Mi deseo de ti fue el más terrible y corto,
el más revuelto y ebrio, el más tirante y ávido.

Cementerio de besos, aún hay fuego en tus tumbas,
aún los racimos arden picoteados de pájaros.

Oh la boca mordida, oh los besados miembros,
oh los hambrientos dientes, oh los cuerpos trenzados.

Oh la cópula loca de esperanza y esfuerzo
en que nos anudamos y nos desesperamos.

Y la ternura, leve como el agua y la harina.
Y la palabra apenas comenzada en los labios.

Ese fue mi destino y en él viajó mi anhelo,
y en él cayó mi anhelo, todo en ti fue naufragio!

Oh, sentina de escombros, en ti todo caía,
qué dolor no exprimiste, qué olas no te ahogaron!

De tumbo en tumbo aún llameaste y cantaste.
De pie como un marino en la proa de un barco.

Aún floreciste en cantos, aún rompiste en corrientes.
Oh sentina de escombros, pozo abierto y amargo.

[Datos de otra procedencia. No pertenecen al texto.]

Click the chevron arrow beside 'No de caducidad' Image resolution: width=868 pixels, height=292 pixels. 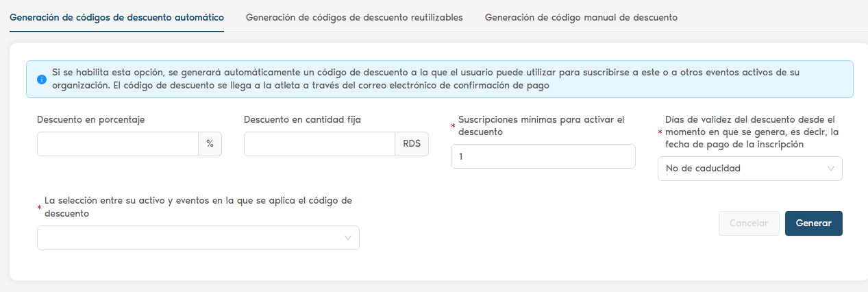(x=831, y=169)
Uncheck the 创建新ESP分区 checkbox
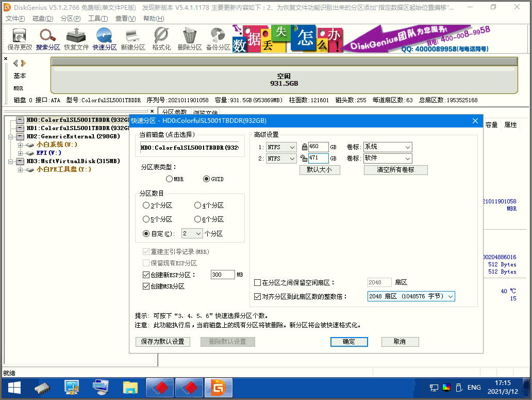 point(146,275)
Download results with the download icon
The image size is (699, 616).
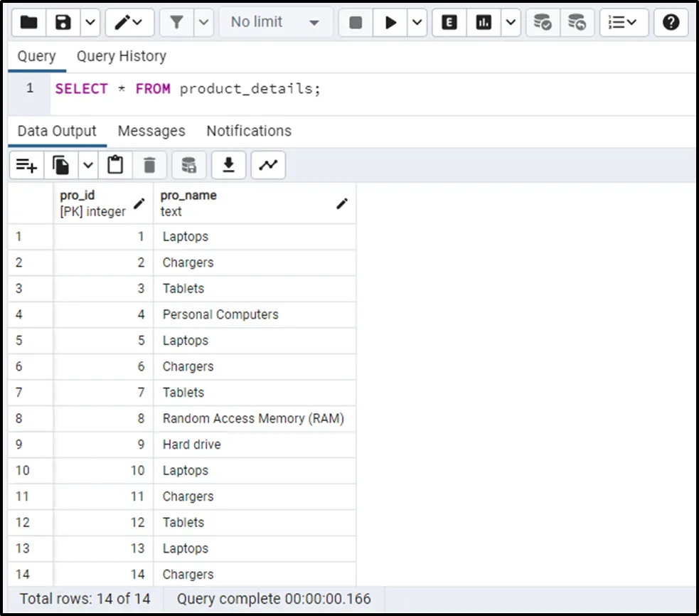point(228,166)
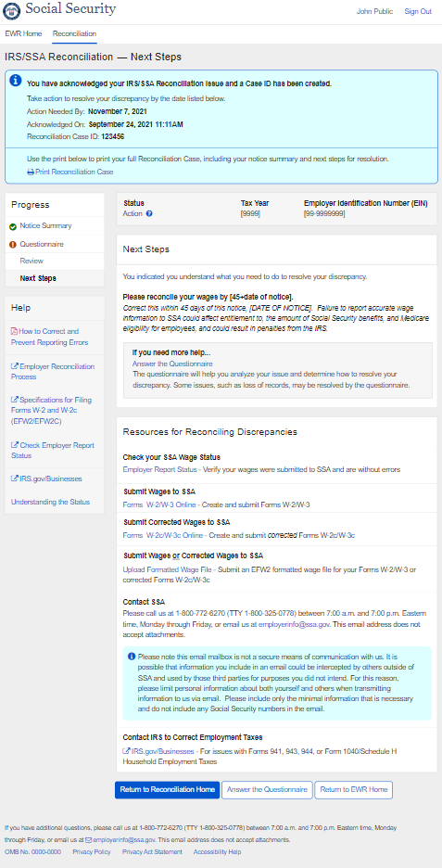Click the Return to EWR Home button
This screenshot has width=442, height=868.
click(x=353, y=789)
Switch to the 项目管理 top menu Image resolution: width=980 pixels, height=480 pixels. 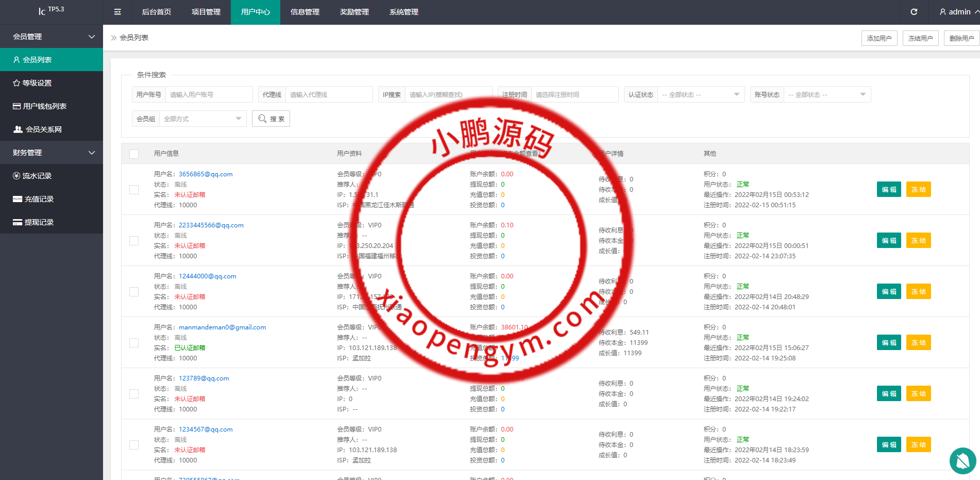tap(206, 12)
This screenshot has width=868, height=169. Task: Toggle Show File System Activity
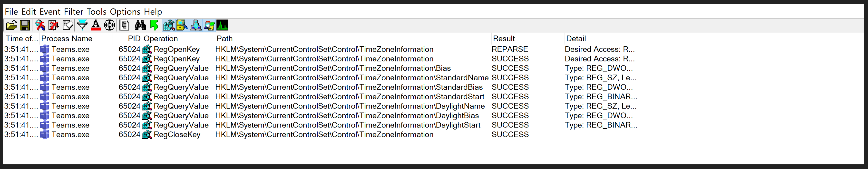point(182,25)
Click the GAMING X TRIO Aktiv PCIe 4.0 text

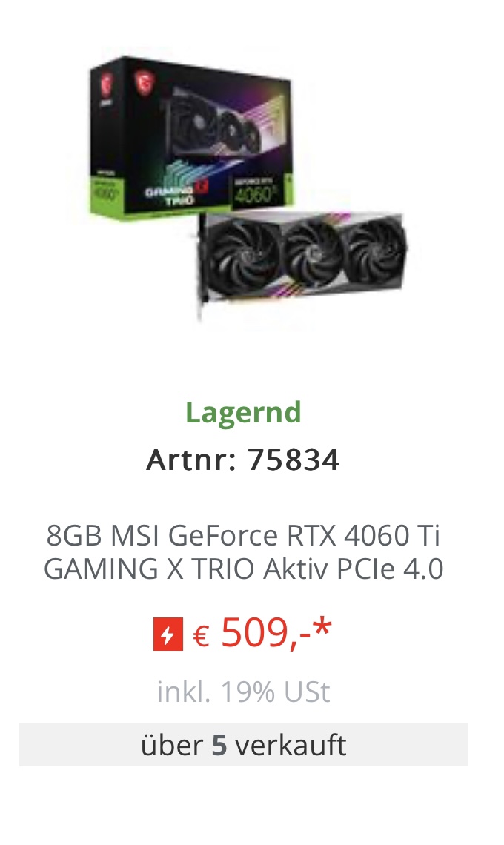(x=243, y=569)
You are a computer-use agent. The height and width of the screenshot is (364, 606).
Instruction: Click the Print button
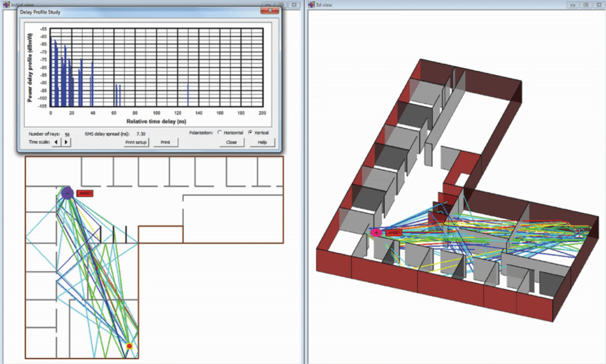click(x=166, y=142)
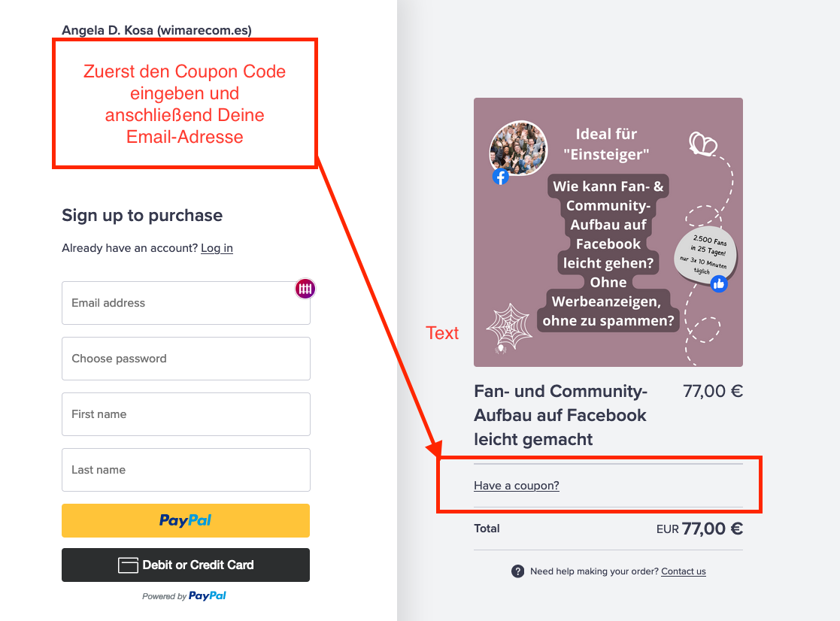Choose Debit or Credit Card payment
The height and width of the screenshot is (621, 840).
186,565
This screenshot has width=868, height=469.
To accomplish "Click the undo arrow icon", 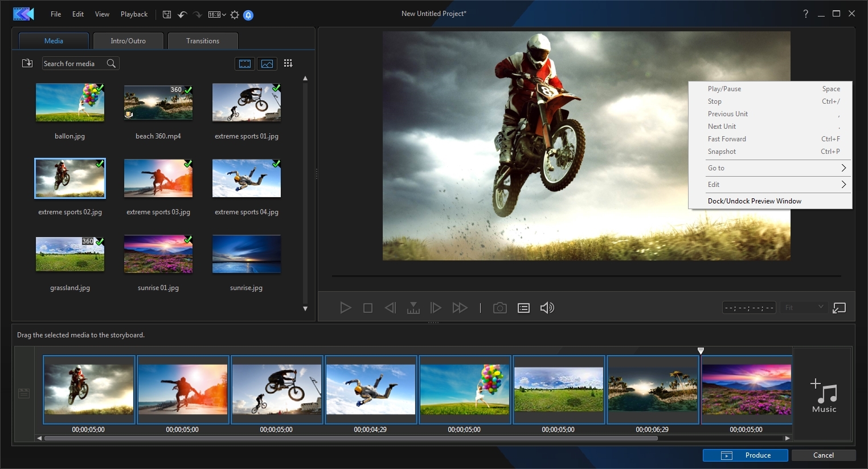I will click(182, 15).
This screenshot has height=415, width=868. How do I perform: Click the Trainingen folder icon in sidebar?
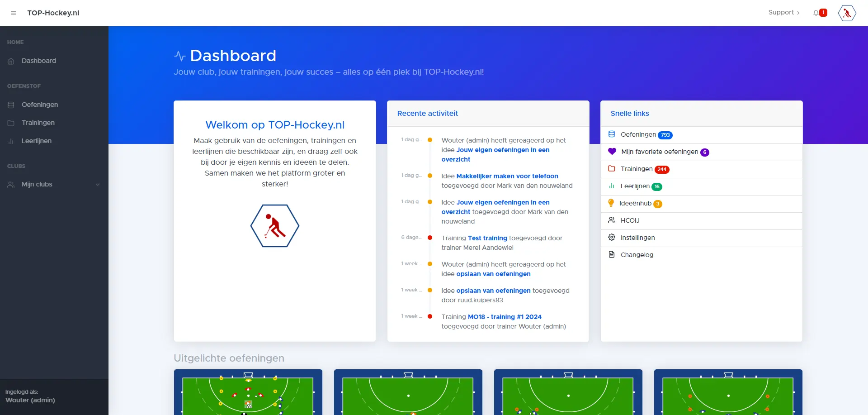11,123
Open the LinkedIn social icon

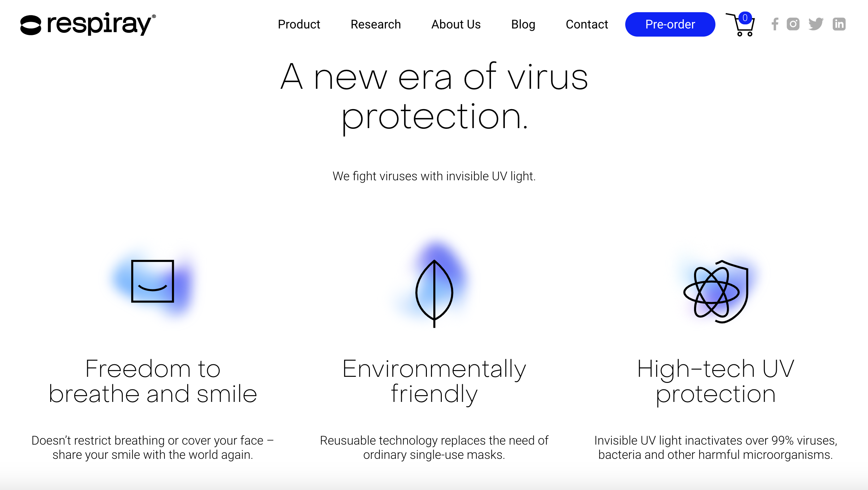(x=839, y=24)
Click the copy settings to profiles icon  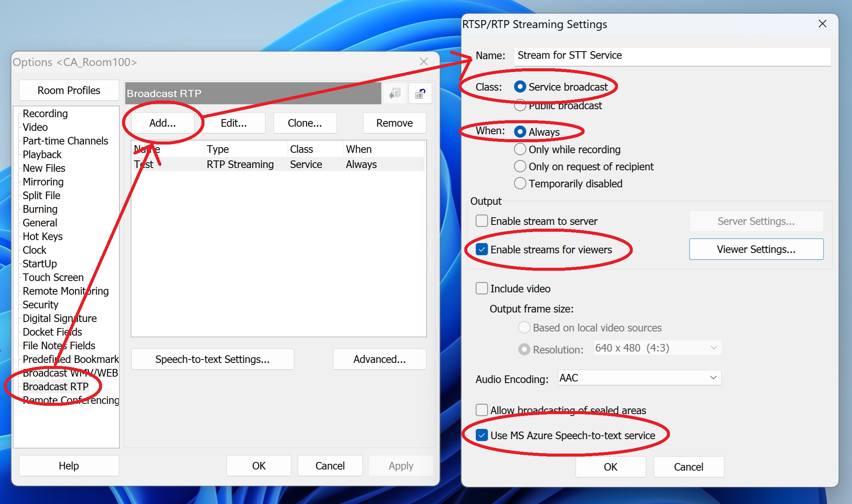point(395,93)
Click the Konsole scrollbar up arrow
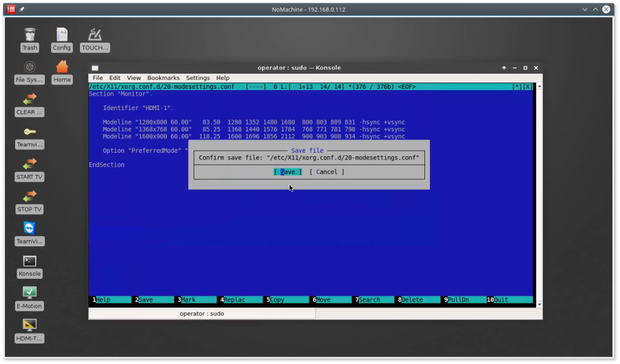This screenshot has width=620, height=364. pos(538,87)
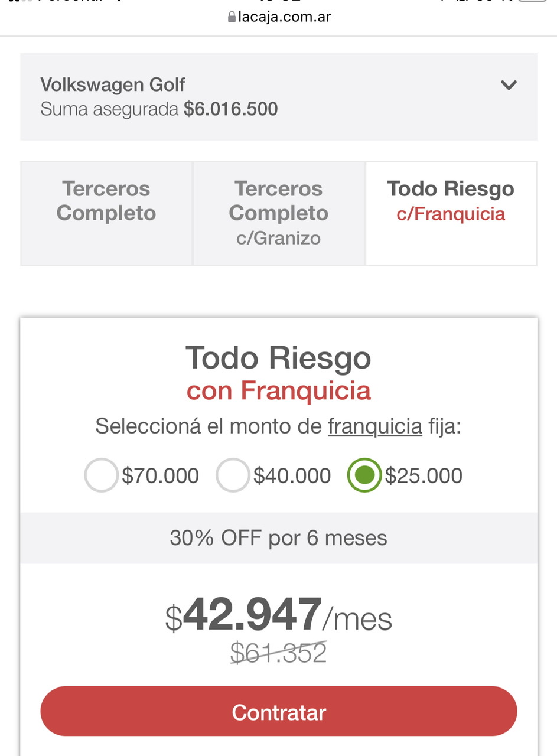Tap the Todo Riesgo con Franquicia heading
The width and height of the screenshot is (557, 756).
coord(279,373)
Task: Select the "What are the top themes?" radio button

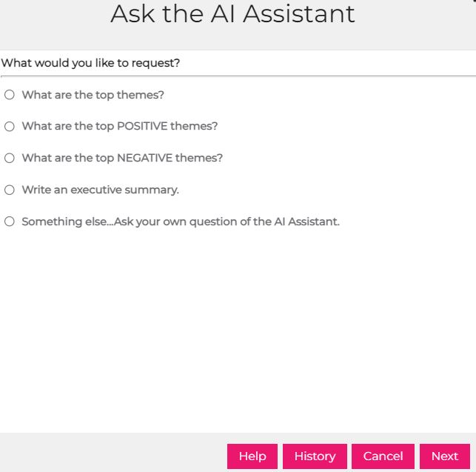Action: (10, 95)
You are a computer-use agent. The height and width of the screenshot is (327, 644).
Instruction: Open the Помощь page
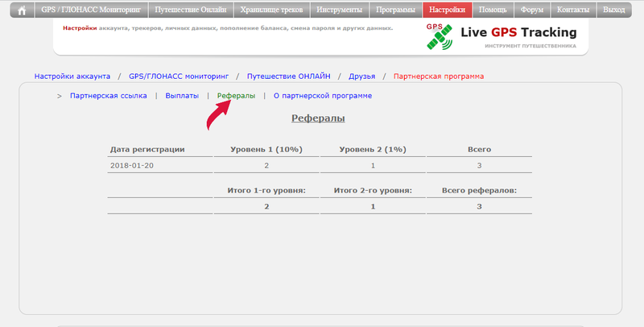(x=493, y=10)
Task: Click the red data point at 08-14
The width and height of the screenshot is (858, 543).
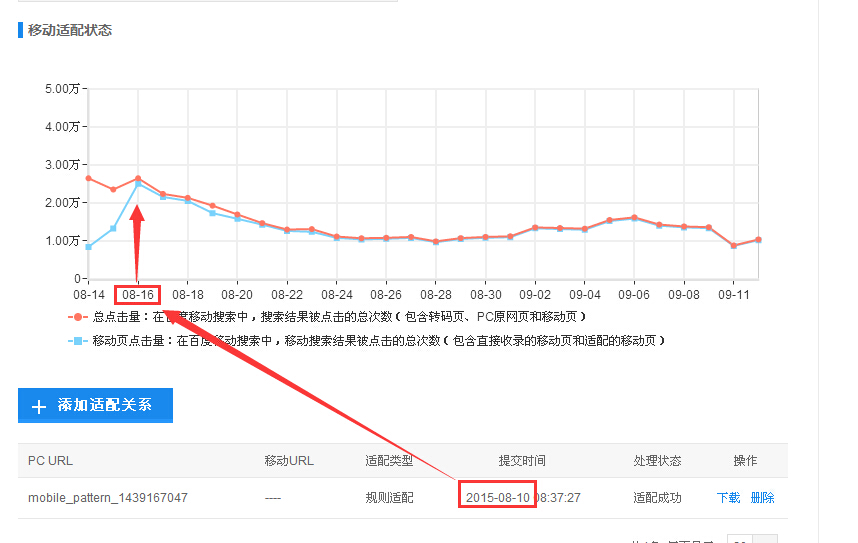Action: pos(89,178)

Pálido buzo ciego, desventurado hondero,
descubridor perdido, todo en ti fue naufragio!

Es la hora de partir, la dura y fría hora
que la noche sujeta a todo horario.

El cinturón ruidoso del mar ciñe la costa.
Surgen frías estrellas, emigran negros pájaros.

Abandonado como los muelles en el alba.
Sólo la sombra trémula se retuerce en mis manos.

Ah más allá de todo. Ah más allá de todo.

Es la hora de partir. Oh abandonado!